(Data excerpts)

++++++

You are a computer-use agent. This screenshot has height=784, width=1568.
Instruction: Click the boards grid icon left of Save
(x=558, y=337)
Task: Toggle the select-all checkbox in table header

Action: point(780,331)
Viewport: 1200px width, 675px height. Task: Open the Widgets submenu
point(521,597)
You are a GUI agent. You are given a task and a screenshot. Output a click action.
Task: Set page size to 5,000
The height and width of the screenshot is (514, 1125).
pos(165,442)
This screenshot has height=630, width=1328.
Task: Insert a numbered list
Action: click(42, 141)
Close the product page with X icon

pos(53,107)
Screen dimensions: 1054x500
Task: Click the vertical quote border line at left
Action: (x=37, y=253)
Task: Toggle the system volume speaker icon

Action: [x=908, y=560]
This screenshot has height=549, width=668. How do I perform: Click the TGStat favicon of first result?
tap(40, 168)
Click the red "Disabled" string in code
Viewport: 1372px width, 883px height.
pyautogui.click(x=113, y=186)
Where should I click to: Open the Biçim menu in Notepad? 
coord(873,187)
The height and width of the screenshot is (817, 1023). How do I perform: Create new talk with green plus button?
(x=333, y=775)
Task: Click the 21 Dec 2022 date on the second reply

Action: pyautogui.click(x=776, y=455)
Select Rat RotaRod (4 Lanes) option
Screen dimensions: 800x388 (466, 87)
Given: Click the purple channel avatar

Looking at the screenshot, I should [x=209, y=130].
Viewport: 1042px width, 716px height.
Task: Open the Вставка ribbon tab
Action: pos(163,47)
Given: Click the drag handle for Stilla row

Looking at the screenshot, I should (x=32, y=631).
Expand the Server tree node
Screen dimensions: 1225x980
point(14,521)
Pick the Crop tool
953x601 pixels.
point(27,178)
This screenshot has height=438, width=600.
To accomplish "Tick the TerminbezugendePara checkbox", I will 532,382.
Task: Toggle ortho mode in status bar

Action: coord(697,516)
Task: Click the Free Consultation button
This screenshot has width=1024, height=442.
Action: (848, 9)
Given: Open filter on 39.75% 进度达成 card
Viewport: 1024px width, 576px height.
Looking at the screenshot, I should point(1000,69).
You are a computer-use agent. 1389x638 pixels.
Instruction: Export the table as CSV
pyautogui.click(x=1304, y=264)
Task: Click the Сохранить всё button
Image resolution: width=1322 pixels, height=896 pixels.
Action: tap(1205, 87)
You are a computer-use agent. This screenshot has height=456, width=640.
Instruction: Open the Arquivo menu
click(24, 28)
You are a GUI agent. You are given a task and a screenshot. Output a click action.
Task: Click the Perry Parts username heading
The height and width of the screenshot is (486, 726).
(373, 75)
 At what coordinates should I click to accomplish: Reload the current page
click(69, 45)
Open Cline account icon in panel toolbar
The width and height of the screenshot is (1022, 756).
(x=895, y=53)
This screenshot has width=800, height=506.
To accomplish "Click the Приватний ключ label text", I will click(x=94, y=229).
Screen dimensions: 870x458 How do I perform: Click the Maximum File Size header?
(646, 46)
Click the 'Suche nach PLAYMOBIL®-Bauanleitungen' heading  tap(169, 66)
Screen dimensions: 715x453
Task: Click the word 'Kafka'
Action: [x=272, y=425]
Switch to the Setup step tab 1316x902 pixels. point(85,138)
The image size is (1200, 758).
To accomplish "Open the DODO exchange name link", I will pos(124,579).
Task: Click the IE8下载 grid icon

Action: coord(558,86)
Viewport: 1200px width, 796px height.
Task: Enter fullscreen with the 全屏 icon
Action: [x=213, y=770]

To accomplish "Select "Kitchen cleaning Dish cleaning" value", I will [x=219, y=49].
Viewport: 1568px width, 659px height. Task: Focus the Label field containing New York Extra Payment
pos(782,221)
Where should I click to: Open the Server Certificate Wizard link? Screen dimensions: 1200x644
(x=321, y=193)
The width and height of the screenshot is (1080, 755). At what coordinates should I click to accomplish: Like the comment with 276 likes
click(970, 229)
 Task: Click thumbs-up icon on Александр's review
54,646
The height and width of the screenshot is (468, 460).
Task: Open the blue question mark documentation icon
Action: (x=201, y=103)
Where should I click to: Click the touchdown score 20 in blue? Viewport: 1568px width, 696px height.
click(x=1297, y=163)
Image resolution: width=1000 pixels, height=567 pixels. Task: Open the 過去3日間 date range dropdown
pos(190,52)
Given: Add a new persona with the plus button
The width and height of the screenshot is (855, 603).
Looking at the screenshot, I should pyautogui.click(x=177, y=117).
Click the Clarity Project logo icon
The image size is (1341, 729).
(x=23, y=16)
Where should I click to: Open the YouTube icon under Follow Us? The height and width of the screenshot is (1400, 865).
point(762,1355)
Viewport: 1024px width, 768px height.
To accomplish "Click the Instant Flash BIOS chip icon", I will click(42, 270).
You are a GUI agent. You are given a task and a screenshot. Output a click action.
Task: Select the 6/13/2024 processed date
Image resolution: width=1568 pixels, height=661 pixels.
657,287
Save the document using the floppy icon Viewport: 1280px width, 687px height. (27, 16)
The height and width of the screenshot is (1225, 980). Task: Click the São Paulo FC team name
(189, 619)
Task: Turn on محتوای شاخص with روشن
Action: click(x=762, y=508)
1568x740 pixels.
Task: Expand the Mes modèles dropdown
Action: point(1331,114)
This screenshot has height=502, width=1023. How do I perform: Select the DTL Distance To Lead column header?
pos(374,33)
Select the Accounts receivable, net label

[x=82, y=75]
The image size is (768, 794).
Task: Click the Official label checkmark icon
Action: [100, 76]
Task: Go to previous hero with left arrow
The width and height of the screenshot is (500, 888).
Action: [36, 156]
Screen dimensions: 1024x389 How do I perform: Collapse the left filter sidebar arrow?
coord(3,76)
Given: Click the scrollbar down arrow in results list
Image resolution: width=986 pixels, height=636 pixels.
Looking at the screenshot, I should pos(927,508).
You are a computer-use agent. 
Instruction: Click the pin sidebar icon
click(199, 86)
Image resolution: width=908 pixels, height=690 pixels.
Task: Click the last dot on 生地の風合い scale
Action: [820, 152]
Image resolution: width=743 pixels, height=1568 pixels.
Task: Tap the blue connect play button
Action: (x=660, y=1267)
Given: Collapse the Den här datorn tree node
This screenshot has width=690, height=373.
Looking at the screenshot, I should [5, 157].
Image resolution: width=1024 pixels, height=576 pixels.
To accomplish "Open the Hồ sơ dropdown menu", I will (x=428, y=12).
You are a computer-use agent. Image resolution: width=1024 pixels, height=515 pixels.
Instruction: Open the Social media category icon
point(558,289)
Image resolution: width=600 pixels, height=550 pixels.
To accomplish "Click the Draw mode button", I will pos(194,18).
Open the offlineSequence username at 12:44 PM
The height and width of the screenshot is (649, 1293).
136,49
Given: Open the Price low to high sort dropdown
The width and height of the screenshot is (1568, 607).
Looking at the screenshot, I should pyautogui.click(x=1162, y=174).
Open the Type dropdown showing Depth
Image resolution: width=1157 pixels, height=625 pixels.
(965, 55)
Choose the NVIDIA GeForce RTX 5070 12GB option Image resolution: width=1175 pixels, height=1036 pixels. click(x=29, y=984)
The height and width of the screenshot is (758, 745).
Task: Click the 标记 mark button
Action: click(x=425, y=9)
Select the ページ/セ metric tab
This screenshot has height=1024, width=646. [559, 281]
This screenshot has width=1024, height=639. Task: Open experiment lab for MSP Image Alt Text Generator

++++++

Your objective -
Across the entries above, work out how many lines hold "tree". The answer is that number alone.

Finished exercise -
2